*TASK DETAILS*.
Exactly the lines from the top of the records below through the one containing "Peradon (644, 253)" must be set down, with no line added or dropped.

*LISTED RECORDS*.
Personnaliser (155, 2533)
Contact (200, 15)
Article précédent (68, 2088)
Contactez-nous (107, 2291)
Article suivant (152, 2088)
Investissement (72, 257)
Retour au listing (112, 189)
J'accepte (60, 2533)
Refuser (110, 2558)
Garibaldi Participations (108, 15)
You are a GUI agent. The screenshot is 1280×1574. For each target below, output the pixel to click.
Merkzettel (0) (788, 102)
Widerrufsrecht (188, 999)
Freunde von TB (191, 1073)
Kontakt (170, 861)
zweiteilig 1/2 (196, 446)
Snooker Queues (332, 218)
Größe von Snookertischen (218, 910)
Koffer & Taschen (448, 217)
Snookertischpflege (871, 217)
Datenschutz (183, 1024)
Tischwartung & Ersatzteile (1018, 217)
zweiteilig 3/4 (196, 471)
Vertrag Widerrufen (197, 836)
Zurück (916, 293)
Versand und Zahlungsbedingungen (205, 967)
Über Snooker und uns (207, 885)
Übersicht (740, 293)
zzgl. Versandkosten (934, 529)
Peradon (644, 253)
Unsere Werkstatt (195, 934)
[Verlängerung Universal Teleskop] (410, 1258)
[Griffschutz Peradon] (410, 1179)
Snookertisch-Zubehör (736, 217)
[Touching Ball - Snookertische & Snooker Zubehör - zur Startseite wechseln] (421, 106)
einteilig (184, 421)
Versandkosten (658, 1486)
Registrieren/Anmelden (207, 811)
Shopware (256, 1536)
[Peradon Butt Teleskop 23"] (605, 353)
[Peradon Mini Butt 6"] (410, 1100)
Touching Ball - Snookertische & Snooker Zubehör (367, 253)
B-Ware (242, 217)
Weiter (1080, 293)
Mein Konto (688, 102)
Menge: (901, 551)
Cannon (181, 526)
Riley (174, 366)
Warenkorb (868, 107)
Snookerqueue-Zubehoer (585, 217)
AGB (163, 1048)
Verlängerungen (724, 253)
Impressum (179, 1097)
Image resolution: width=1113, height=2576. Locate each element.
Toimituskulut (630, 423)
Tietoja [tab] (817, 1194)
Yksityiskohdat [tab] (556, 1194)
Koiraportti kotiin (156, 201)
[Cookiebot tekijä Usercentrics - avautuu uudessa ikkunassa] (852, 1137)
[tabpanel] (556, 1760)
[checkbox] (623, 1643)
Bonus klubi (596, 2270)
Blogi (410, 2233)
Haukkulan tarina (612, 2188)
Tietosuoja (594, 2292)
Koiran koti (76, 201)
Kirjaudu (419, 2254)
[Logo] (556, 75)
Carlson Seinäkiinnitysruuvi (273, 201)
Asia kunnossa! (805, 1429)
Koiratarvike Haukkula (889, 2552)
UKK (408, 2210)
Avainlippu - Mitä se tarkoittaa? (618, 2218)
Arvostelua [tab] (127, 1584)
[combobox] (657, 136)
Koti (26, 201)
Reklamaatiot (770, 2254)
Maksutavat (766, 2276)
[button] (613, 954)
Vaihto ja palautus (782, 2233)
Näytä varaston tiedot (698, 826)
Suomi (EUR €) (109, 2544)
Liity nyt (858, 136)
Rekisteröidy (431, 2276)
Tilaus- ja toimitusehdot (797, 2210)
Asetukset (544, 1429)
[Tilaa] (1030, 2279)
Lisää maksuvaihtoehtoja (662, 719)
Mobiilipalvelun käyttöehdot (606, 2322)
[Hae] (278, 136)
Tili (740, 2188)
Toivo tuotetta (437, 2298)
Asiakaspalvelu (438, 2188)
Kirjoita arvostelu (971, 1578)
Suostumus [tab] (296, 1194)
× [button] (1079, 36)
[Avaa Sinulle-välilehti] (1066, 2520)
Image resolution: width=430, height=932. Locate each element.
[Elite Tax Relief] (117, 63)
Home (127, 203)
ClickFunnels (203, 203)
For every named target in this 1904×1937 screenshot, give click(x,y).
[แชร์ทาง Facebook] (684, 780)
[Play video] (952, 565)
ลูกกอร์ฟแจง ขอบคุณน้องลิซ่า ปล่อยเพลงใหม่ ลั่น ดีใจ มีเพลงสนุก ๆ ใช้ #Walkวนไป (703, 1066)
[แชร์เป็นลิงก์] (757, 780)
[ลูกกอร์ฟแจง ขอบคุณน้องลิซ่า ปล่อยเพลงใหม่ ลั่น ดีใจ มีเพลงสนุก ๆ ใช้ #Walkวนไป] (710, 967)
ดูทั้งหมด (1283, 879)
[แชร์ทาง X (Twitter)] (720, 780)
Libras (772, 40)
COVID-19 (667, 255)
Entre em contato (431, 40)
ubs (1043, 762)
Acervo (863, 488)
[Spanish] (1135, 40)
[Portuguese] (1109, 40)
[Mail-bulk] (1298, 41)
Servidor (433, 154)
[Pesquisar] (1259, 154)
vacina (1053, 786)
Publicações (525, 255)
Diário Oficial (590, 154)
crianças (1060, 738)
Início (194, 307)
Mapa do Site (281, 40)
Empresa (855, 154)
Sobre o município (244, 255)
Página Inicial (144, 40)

*WRITTEN SOLUTION*.
Personnaliser (155, 2533)
Contact (200, 15)
Article précédent (68, 2088)
Contactez-nous (107, 2291)
Article suivant (152, 2088)
Investissement (72, 257)
Retour au listing (112, 189)
J'accepte (60, 2533)
Refuser (110, 2558)
Garibaldi Participations (108, 15)
You are a GUI agent. The screenshot is 1280×1574. For each target below, output the pixel to click.
Merkzettel (0) (788, 102)
Widerrufsrecht (188, 999)
Freunde von TB (191, 1073)
Kontakt (170, 861)
zweiteilig 1/2 (196, 446)
Snooker Queues (332, 218)
Größe von Snookertischen (218, 910)
Koffer & Taschen (448, 217)
Snookertischpflege (871, 217)
Datenschutz (183, 1024)
Tischwartung & Ersatzteile (1018, 217)
zweiteilig 3/4 (196, 471)
Vertrag Widerrufen (197, 836)
Zurück (916, 293)
Versand und Zahlungsbedingungen (205, 967)
Über Snooker und uns (207, 885)
Übersicht (740, 293)
zzgl. Versandkosten (934, 529)
Peradon (644, 253)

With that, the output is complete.